Source records:

▬▬▬

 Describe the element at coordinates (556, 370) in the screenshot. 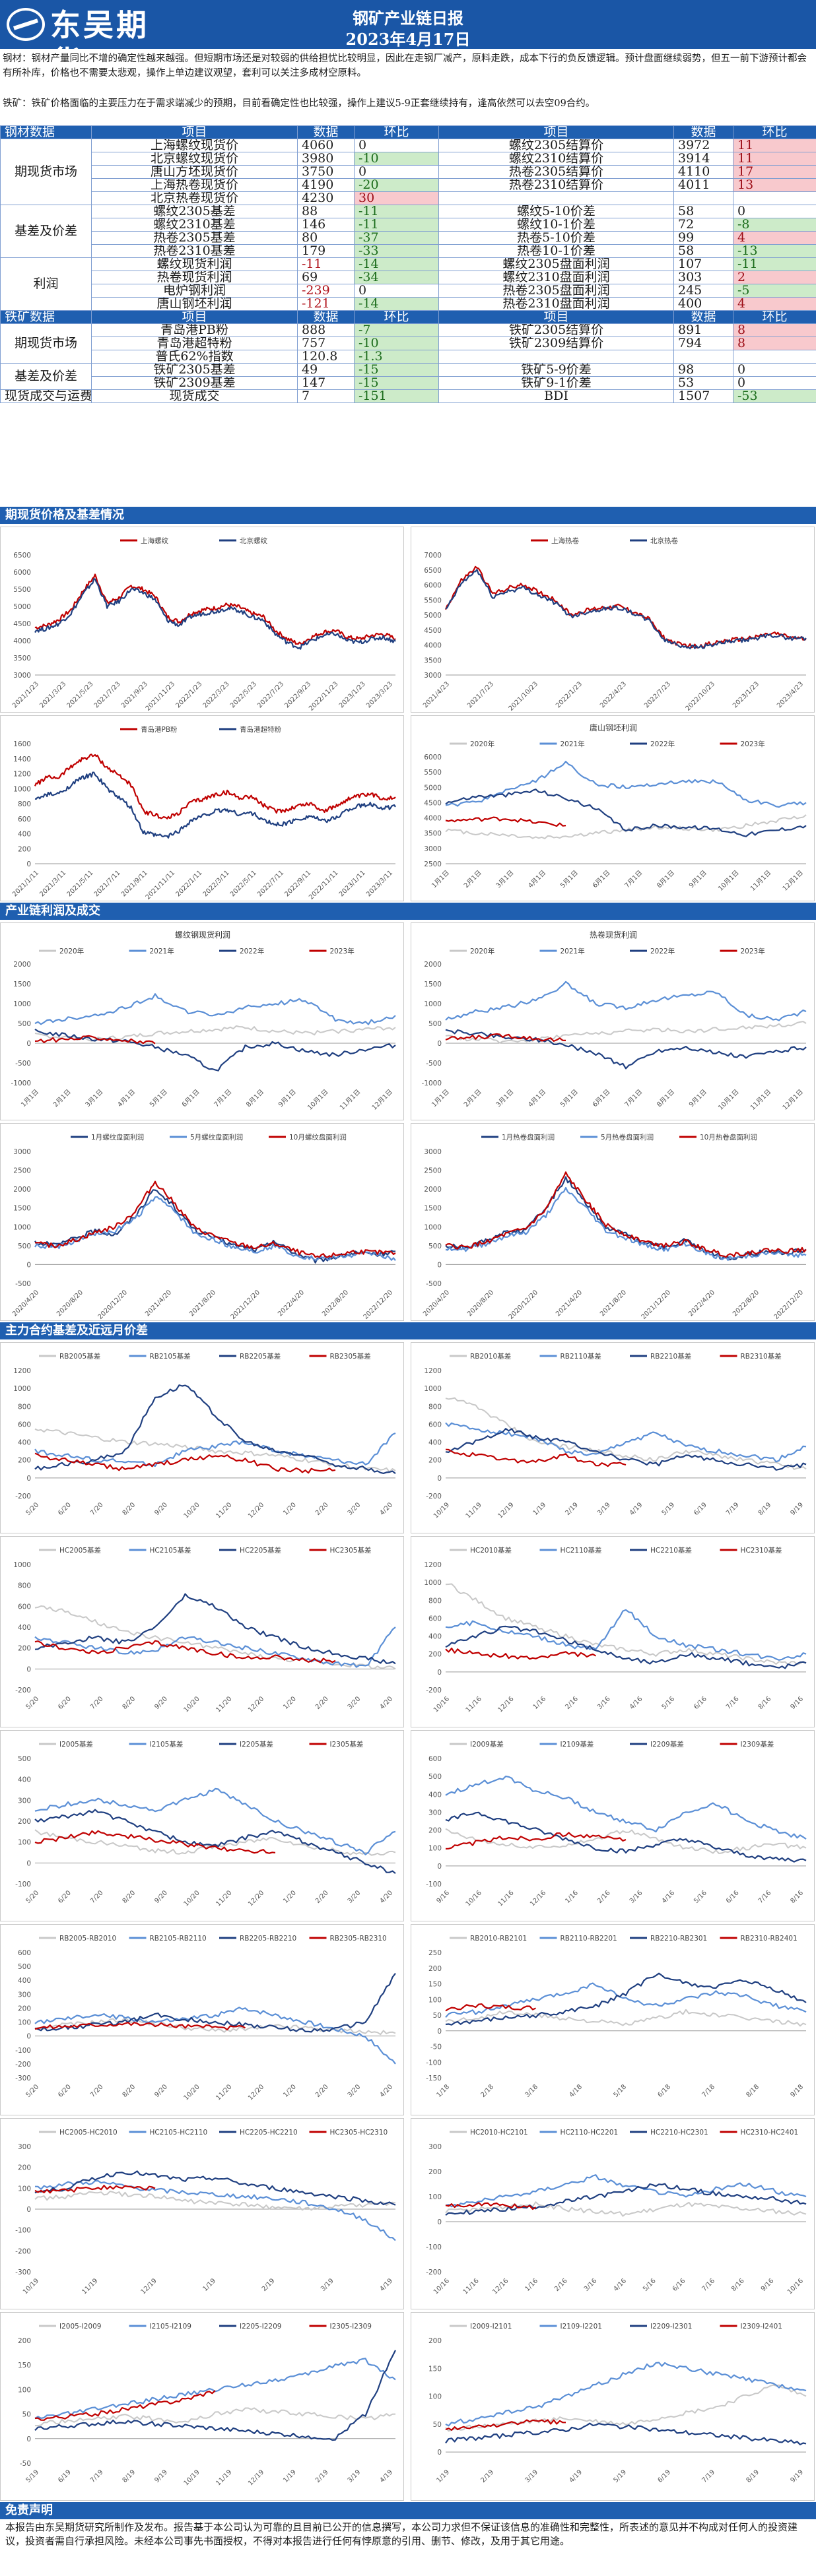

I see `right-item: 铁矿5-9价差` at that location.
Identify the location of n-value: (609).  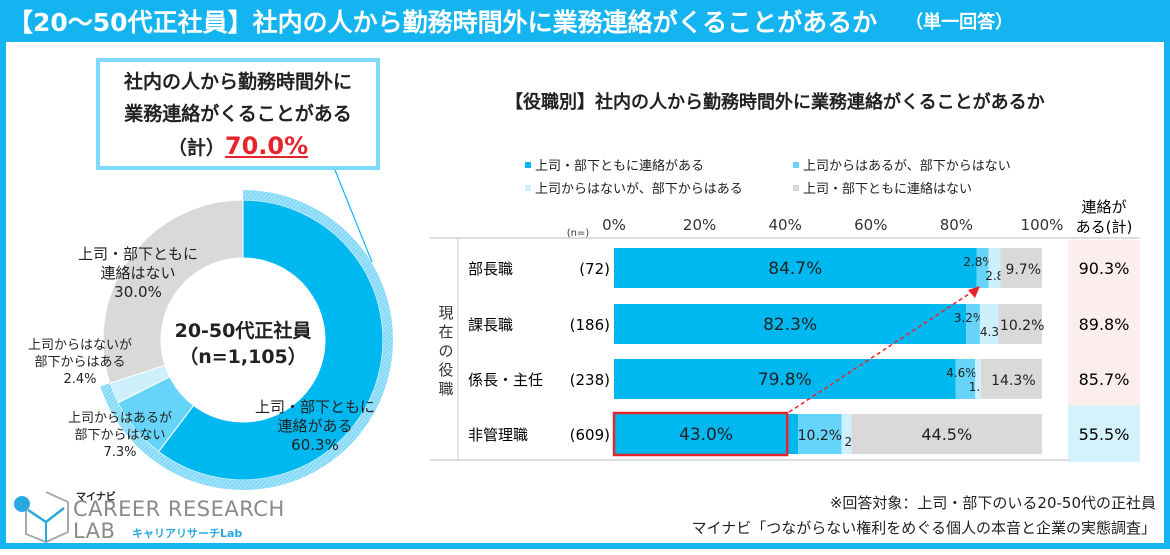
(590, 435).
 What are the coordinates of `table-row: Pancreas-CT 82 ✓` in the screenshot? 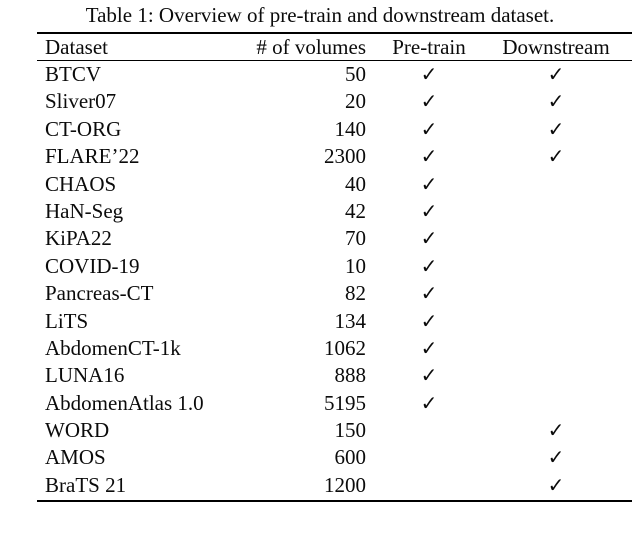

▬▬▬

■ Exercise ■
Reproduce the listing above word for word, leaving out the pictures.

■ Exercise solution ■
 Describe the element at coordinates (556, 370) in the screenshot. 

I see `right-item: 铁矿5-9价差` at that location.
Identify the location of n-value: (609).  
(590, 435).
 What are the coordinates of `table-row: Pancreas-CT 82 ✓` in the screenshot? 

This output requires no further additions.